Folha de S. Paulo


Conservadores aumentam tom de crítica ao papa Francisco

"'O papa Francisco diz que gosta de fazer bagunça'. Bem, missão cumprida", escreveu em seu blog o bispo americano Thomas Tobin, de Providence (Rhode Island), ao resumir, do seu ponto de vista, o resultado das discussões promovidas pelo pontífice sobre temas polêmicos.

Nos últimos tempos, antes mesmo do acordo EUA-Cuba mediado pelo Vaticano, manifestações como as de Tobin tornam-se cada vez mais comuns na hierarquia católica.

A maioria dos críticos ainda procura poupar a pessoa do papa, dizendo que a "bagunça" teria mais a ver com interpretações distorcidas das falas de Francisco do que com seu magistério.

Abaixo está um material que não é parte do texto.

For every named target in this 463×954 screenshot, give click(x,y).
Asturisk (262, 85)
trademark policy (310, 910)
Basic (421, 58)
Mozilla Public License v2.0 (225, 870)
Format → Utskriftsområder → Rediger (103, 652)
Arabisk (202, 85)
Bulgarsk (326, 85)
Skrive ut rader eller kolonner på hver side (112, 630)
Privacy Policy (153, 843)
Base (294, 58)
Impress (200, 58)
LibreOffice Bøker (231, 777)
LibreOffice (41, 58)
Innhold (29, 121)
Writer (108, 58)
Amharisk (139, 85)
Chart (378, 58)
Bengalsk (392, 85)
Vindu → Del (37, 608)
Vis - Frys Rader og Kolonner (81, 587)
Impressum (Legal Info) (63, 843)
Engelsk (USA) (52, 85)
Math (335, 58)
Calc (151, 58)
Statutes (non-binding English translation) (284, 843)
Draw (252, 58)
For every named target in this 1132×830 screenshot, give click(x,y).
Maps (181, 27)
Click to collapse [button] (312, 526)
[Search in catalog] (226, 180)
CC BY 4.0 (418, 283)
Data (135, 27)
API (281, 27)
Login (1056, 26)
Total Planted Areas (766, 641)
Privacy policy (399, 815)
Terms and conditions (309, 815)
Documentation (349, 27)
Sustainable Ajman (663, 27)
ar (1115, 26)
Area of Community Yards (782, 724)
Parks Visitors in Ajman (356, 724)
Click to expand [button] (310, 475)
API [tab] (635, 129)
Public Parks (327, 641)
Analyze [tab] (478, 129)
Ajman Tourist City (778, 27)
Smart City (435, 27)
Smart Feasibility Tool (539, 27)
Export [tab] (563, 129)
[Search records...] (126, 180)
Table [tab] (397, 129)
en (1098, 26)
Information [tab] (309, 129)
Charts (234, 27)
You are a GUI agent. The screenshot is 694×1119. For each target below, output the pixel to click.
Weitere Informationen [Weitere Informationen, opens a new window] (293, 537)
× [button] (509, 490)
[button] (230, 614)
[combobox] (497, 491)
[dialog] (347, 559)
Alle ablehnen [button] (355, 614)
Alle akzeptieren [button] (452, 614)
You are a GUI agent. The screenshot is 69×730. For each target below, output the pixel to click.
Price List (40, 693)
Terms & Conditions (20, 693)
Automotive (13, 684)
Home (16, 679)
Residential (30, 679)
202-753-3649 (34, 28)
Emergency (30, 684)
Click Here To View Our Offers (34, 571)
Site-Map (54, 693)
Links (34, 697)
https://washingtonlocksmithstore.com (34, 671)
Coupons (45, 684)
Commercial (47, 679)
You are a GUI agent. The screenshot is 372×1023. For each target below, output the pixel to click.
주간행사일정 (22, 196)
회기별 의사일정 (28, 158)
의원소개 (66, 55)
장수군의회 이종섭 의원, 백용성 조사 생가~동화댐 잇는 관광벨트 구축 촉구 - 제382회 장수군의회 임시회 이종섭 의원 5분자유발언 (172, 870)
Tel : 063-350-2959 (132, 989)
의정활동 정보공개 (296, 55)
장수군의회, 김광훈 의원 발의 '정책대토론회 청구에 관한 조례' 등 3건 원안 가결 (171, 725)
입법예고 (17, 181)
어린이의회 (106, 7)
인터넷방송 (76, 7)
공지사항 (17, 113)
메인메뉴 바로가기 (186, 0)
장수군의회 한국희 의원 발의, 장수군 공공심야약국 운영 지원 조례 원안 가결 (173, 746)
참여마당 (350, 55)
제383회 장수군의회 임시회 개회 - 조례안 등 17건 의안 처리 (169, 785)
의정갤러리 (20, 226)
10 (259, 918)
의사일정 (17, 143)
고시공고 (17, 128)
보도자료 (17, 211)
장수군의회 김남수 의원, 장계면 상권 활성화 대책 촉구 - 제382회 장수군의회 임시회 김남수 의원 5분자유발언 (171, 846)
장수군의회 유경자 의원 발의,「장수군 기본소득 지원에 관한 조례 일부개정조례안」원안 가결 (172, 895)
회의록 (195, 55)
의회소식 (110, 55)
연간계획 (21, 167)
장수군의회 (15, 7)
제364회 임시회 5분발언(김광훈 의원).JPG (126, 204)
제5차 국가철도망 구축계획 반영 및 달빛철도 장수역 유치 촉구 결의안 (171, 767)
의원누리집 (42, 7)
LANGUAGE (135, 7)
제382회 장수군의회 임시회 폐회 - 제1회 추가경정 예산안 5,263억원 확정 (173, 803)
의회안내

Mas tudo indica que "a fase de lua de mel terminou", como diz o vaticanista John Allen Jr.

"Francisco mudou um pouco o lugar das forças no interior da igreja", diz Rodrigo Coppe Caldeira, especialista da PUC-MG. "É difícil saber até que ponto as críticas se fundam em interesses como cargos ou são feitas por questões teológicas e morais."

VIRADA NO SÍNODO

As críticas cresceram em volume e veemência após o Sínodo dos Bispos, "assembleia parlamentar" católica que se reuniu em outubro.

O sínodo visa debater mudanças envolvendo estruturas familiares, como a questão dos católicos divorciados, dos que vivem em uniões sem casamento religioso ou dos fiéis que são homossexuais.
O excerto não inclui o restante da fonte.